With electric vehicles on the rise, how soon will vehicle to grid become the norm?
The UK government recently announced that diesel and petrol car sales would be banned by 2040. While that’s quite some time away, this announcement highlighted a simple fact.
Electric cars are the future.
Despite any issues electric vehicles might have, industry experts are now looking into the future to make them viable and practical for everyone. One of the most interesting concepts directly related to this viability is Vehicle to Grid (V2G).
V2G will benefit both customers and the grid
While electric cars are almost always more economical and less taxing to the environment to run, there are some situations where their efficiency could be vastly improved. For instance, by combining a charging station with a smart home system, owners could potentially charge electric vehicles when energy prices are low and renewable sources can be taken advantage of.
However, most cars are stationary for long periods of time, with their batteries doing nothing but holding a charge.
By combining smart chargers with V2G technology, the energy stored in electric vehicles can be redistributed to the grid in peak hours, easing some of the burden to the grid and potentially earning the vehicle’s owner money when their car is idle.

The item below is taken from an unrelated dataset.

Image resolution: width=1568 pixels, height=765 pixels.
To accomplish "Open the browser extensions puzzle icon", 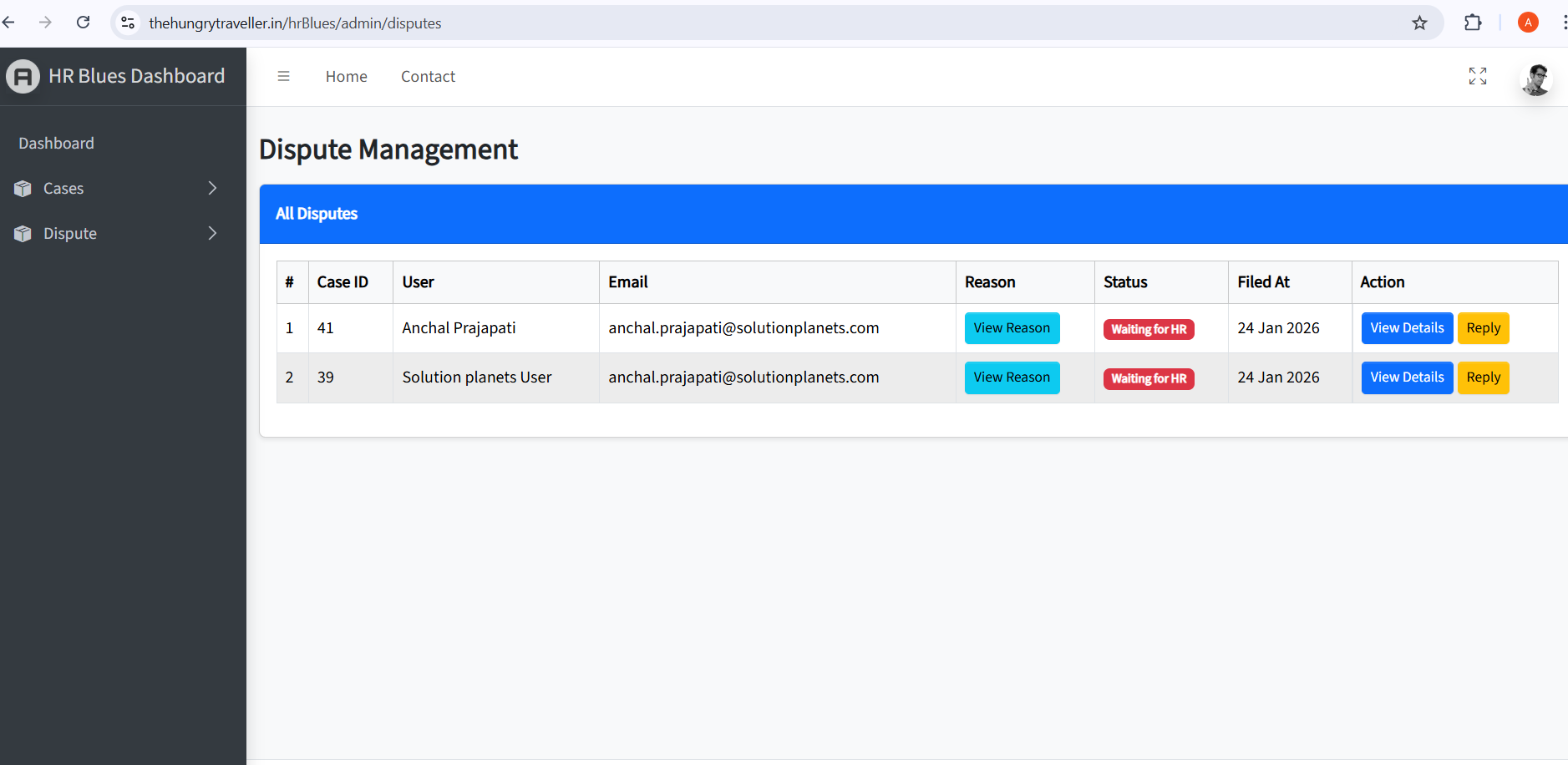I will [x=1473, y=23].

“The big commercialization opportunity [for EV Grid] is vehicle-grid integration because everybody knows if ten people on the block go out and buy a LEAF and they all plug it in at 6 p.m. when they get home, they’re going to have a problem.
“Many see this as a liability – but if you manage it properly, it becomes an asset”, said Tom Gage, founder of V2G-focused startup EV Grid¹.
The idea is really quite simple – though challenging to implement – as both the vehicles and the charging infrastructure need to be adapted to allow for current to safely flow in both directions.
Trials are already happening and they are positive
At ByteSnap, we have already worked on projects, including the pan European MiDDAS project which demonstrated the feasibility of using an electric vehicle as a smart grid controlled energy store.
ByteSnap designed an intelligent controller (see above diagram) which used electricity tariff information, downloaded from a utility company, to switch on high consumption devices (e.g. a tumble dryer). The controller was also able to source power from a vehicle battery pack during peak demand periods and then charge the vehicle at times of low demand.
In the UK, the first-ever vehicle to grid trial started in 2016 in a partnership of Nissan and Enel, a multinational power company². 100 V2G units were installed in various locations, particularly those easily accessible by existing Nissan Leaf and e-NV200 owners.
The advent of vehicle to grid faces hurdles in marketing and acceptance as much as in technology. Electric vehicles already require a different state of mind than conventional cars/vans as the vehicles typically require daily fueling, have limited range, and are currently relatively expensive.
Adding more steps to that process while convincing potential new owners to convert to electric vehicles is most certainly a challenge, though there’s an attractive financial benefit for owners selling power back to the grid.
Currently, some owners of electric cars already use renewable energy resources at home such as solar panels, so they will already be aware of installation and running of a system that returns power to the grid.
Large-scale V2G installations are still a mere concept for the future but the expected rise in electric vehicles on the road will most certainly assist in turning it into a reality. While the Nissan/Enel trial is the only one in the UK, similar pilots have taken place in other European countries, such as the München-based Mobility House.
Reducing CO2 emissions and focusing on renewable energy will soon take priority
In the UK, energy supply is responsible for 40 percent of CO2 emissions while transport accounts for another 25 percent³. Electric vehicles are seen as a great first start, but their current state can most certainly be improved through applications like V2G.
Electric vehicles owners already enjoy healthy financial benefits over their petrol and diesel counterparts. For example, car tax for electric vehicles is exceedingly low or even non-existent – whereas other new cars with CO2 emissions of more than 130 g/km are automatically penalized4.
Of course, to reduce those CO2 emissions, more electric vehicles need to be on the road. For V2G to work in real-life situations, installations need a certain sense of scale.
At ByteSnap, we have experience of working for large EV charging projects – we developed new electronics and software for GE charging posts to meet LOCOG’s requirements for the Summer 2012 Olympic Games. Our control system solution for the posts was not only more economical than the original; it also included major new features (metering, GPRS and Ethernet backhaul to a management system and functional flexibility). ByteSnap has subsequently upgraded the posts to support OCPP.
Vehicle to grid units are currently more expensive to manufacture than standard charging units. For utility providers, it is only when V2G units are deployed on a massive scale that benefits will be apparent. We envisage that the UK government and potentially utilities may subsidise the installation of V2G chargers to stimulate demand, just as they did with standard charging points.
Looking into the future, V2G increasingly seems like a viable concept. With countries like the UK and France already vowing to ban petrol and diesel cars, a potential expansion of electric vehicles on the road certainly shows some promise.
In addition, the UK government recently promised to fund vehicle to grid projects from a £20M fund5. Such announcements at least demonstrate the potential of V2G for both the energy companies and the owners of electric vehicles.
While the future of V2G is ambiguous, there is certainly enough interest from both the private and public sectors that potential investors and electric vehicle owners should keep an eye out for it.